### EXERCISE MATERIAL
###

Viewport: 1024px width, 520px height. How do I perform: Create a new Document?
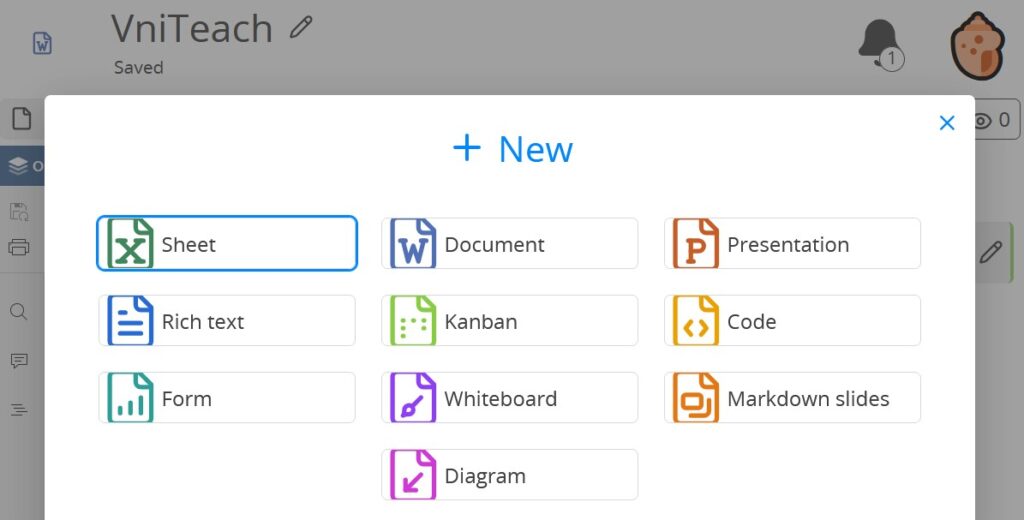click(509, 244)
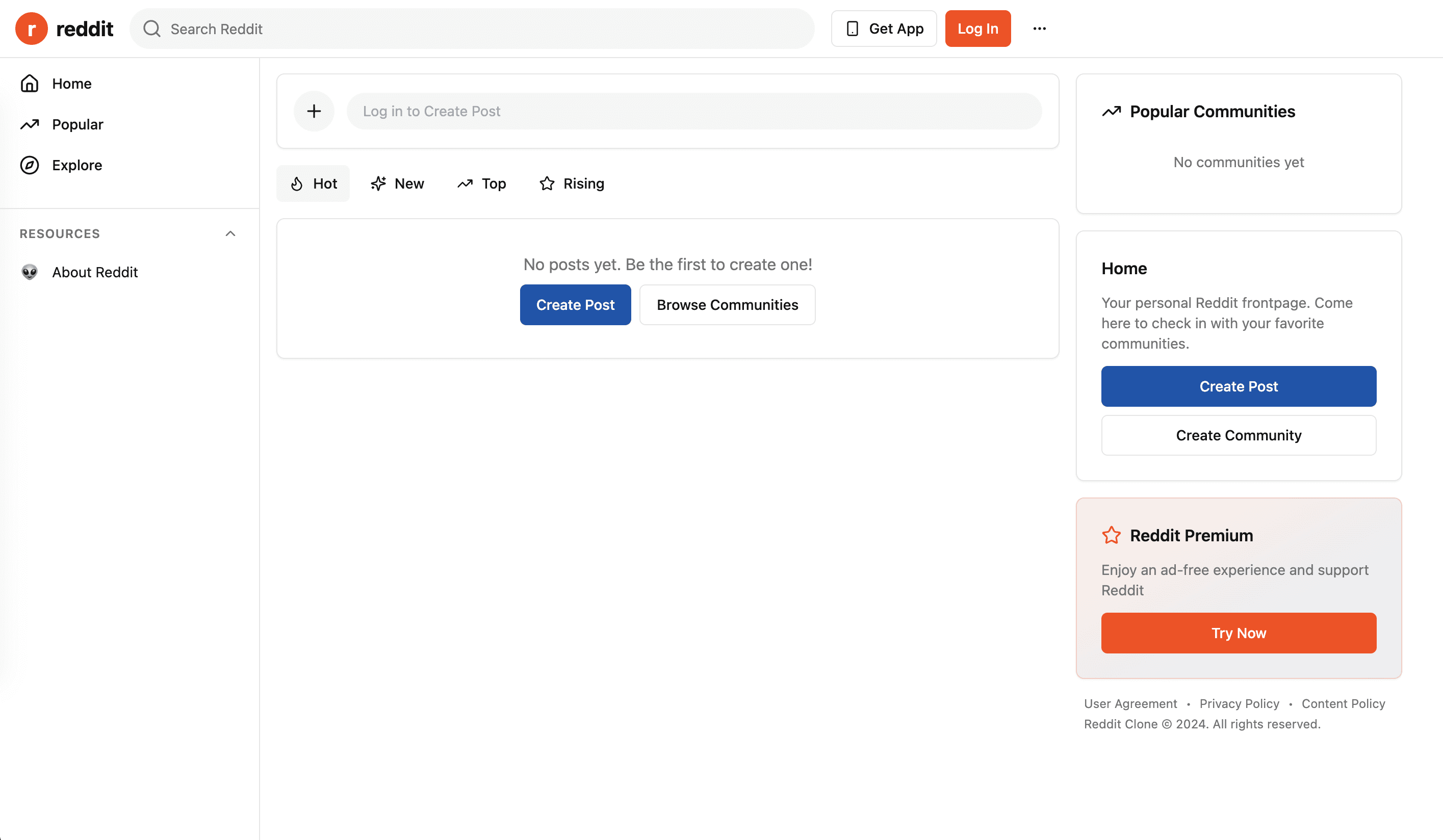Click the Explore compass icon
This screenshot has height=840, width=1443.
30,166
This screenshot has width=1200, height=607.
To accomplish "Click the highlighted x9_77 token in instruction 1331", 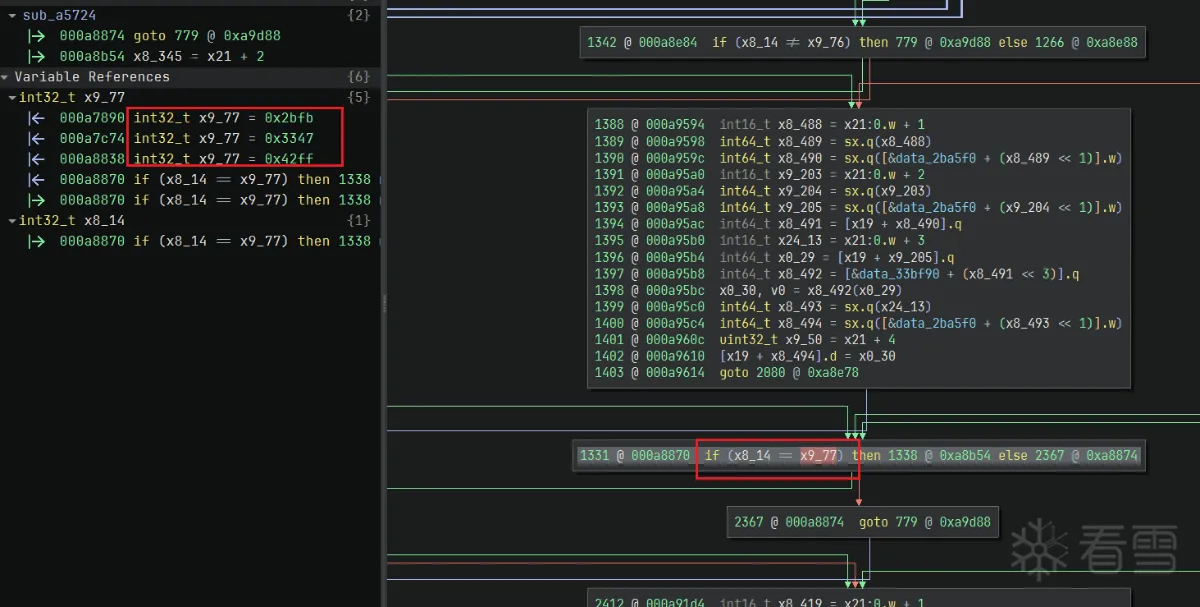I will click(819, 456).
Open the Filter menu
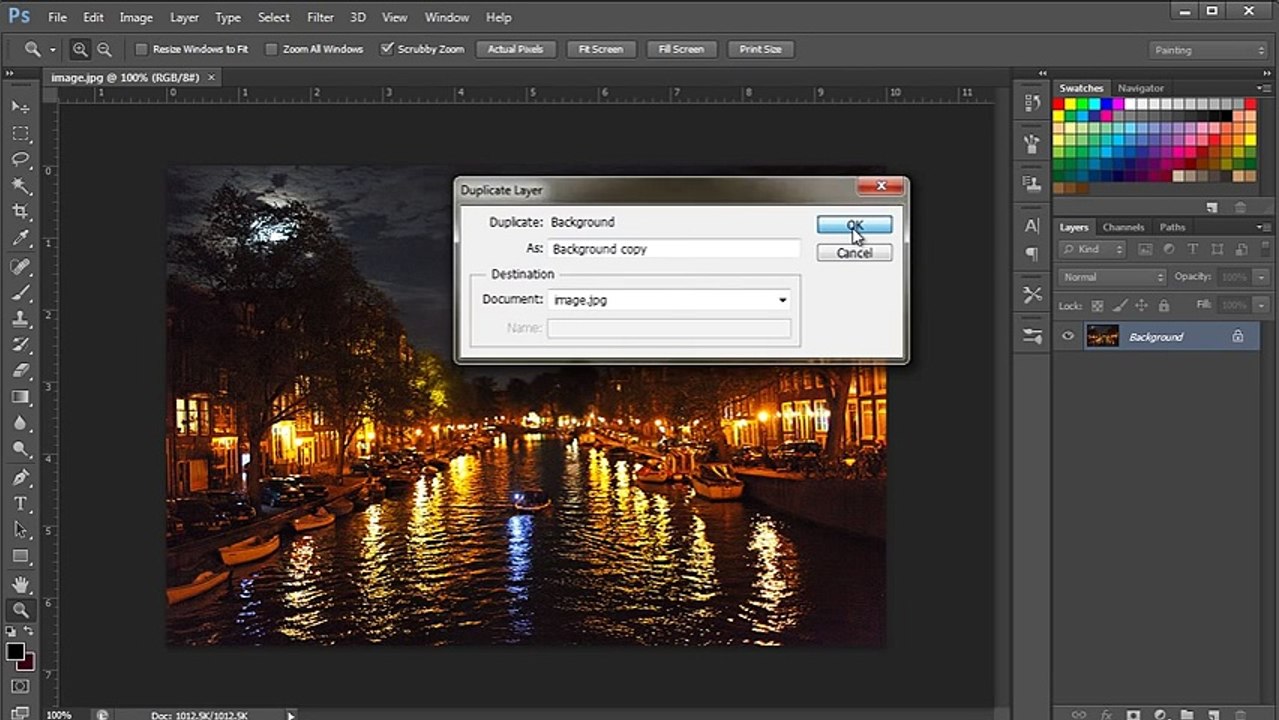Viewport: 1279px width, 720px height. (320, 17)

###

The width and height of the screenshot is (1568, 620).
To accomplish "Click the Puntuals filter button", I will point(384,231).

###

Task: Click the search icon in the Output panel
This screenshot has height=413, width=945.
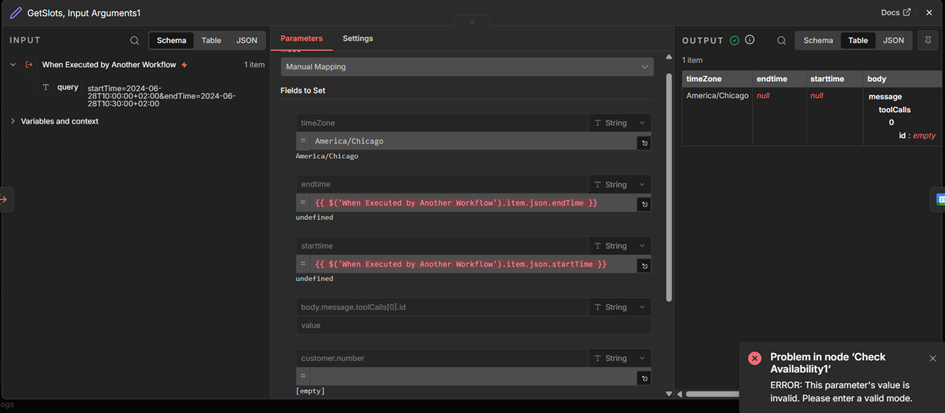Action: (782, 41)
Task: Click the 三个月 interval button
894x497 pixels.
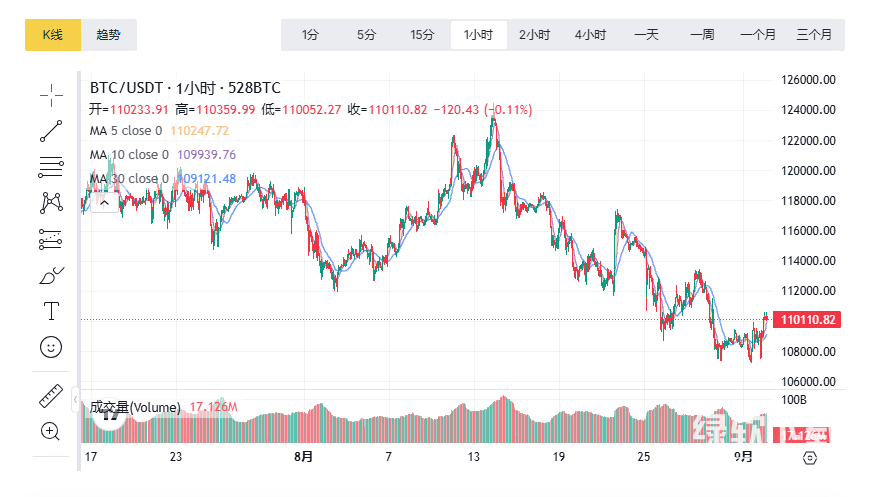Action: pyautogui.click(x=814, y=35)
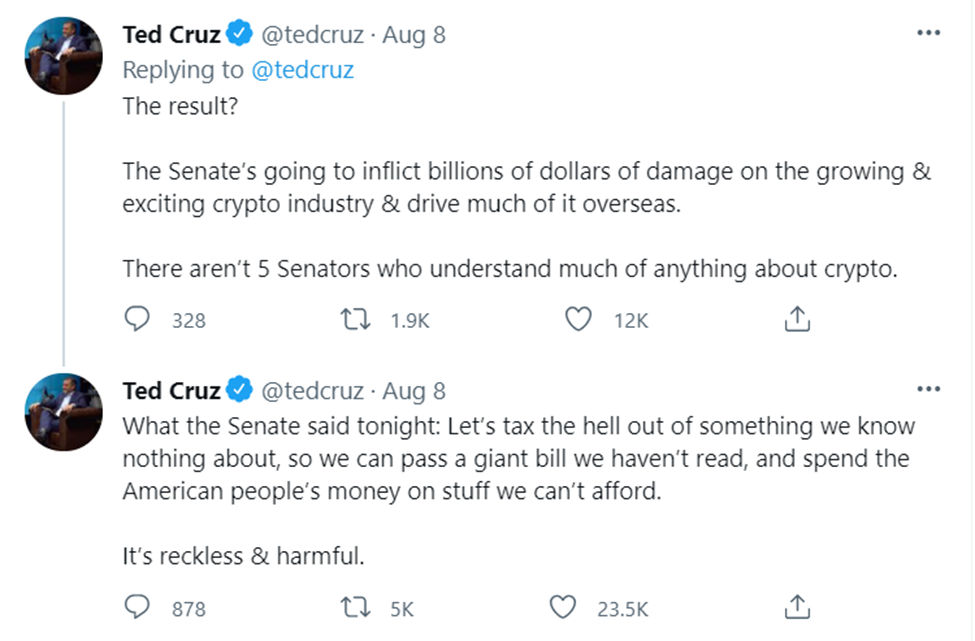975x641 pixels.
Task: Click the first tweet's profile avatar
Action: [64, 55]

###

### PROBLEM TO WORK ON
Convert the items from the line with "The width and" to the line with "I will point(384,231)." into a JSON list of strings, one string per line, leaving out any blank lines.

### TASK ANSWER
[
  "The width and height of the screenshot is (1568, 620).",
  "To accomplish \"Click the Puntuals filter button\", I will point(384,231)."
]